Aynringssm

One of the many things we love about CrossFit is the constant drive to learn and practice. Here's Coach Ayn on the rings embodying this spirit!

 

 

Be sure to do your ten minutes of pre-class dynamic flexibility work

1. Run 400m at a warm-up pace.

2. Warm-up D: Three rounds of the Standard CF Warm-up @ 10 reps: Samson stretch, overhead squats, GHD sit-ups (sub: butterfly sit-ups), back extensions (sub: good mornings), pull-ups and dips

3. Technique review: the midfoot strike.

4. Run prep.

5.“Milkman of Human Kindness” In teams of 2:

  • AMCalAP 5 cal row
  • AMMetersAP 5 Farmer’s Carry 40m*
  • AMRAP 5 Tag-team 200m sprints
  • AMMAP 5 Farmer’s Carry 40m

One minute transitions.

NB: do not turn directions during a Farmer's Carry. Place the weights down and turn your body before picking them back up.

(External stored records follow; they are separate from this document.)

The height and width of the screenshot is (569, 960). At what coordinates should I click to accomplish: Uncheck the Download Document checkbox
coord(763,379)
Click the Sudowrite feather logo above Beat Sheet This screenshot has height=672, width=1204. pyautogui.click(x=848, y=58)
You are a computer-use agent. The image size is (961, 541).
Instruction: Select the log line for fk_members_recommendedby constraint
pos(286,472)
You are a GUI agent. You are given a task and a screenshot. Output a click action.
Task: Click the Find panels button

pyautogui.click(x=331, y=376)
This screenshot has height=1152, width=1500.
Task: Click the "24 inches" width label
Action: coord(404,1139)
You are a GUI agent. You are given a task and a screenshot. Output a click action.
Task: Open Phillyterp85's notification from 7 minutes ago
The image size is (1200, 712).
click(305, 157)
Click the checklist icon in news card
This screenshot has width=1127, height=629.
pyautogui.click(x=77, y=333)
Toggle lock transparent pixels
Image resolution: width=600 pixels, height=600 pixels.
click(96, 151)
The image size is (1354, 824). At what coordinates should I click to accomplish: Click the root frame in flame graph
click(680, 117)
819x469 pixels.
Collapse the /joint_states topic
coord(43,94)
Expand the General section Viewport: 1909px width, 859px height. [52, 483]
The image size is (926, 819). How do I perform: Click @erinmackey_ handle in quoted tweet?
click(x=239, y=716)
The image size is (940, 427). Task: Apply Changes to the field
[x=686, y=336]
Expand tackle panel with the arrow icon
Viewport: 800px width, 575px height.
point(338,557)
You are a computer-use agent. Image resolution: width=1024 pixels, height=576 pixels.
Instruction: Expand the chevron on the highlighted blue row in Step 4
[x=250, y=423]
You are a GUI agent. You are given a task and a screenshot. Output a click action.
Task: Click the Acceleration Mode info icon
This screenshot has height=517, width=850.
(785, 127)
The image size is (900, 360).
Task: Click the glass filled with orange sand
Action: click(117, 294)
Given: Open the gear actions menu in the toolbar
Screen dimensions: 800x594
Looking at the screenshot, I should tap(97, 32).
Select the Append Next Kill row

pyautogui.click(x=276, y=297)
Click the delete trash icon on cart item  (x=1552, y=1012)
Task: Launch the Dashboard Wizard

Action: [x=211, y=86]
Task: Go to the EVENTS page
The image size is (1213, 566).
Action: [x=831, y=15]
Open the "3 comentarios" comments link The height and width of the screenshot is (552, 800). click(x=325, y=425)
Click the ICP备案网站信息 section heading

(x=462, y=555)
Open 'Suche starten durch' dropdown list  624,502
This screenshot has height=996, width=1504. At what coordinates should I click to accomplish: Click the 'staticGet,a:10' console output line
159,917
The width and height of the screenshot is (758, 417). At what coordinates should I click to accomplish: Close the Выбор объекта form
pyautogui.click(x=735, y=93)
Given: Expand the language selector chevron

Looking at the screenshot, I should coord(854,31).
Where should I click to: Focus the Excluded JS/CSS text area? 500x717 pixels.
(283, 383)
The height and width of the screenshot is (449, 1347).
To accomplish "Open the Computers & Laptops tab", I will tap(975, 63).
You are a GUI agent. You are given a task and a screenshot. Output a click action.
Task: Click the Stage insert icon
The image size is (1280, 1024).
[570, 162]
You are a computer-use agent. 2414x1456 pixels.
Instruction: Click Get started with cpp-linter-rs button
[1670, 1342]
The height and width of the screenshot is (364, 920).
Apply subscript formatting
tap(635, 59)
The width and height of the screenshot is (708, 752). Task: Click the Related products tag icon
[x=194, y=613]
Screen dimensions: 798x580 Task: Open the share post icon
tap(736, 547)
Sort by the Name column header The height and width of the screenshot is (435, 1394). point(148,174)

LIII: 70/53# Farmer's Carry (both hands) LII: 53/35# Farmer's Carry (both hands) LI: 5 minutes of rowing focusing on perfect form, 5 x 40m Farmer's Carry @ 25#, 5 x 200m Sprints, 5 x 40m Farmer's Carry. Rest as necessary.

Have fun!

 

NB: Memorial Day MURPH is on Monday morning in Hadley

(starting at 9.00 a.m. running heats)

This will be the only WOD on Monday, and it can be a doozy! With this, plan your Sunday workout or rest accordingly. Either way, hydrate! We will see you on Monday morning for MURPH, or to cheer, or to come for the BBQ afterwards!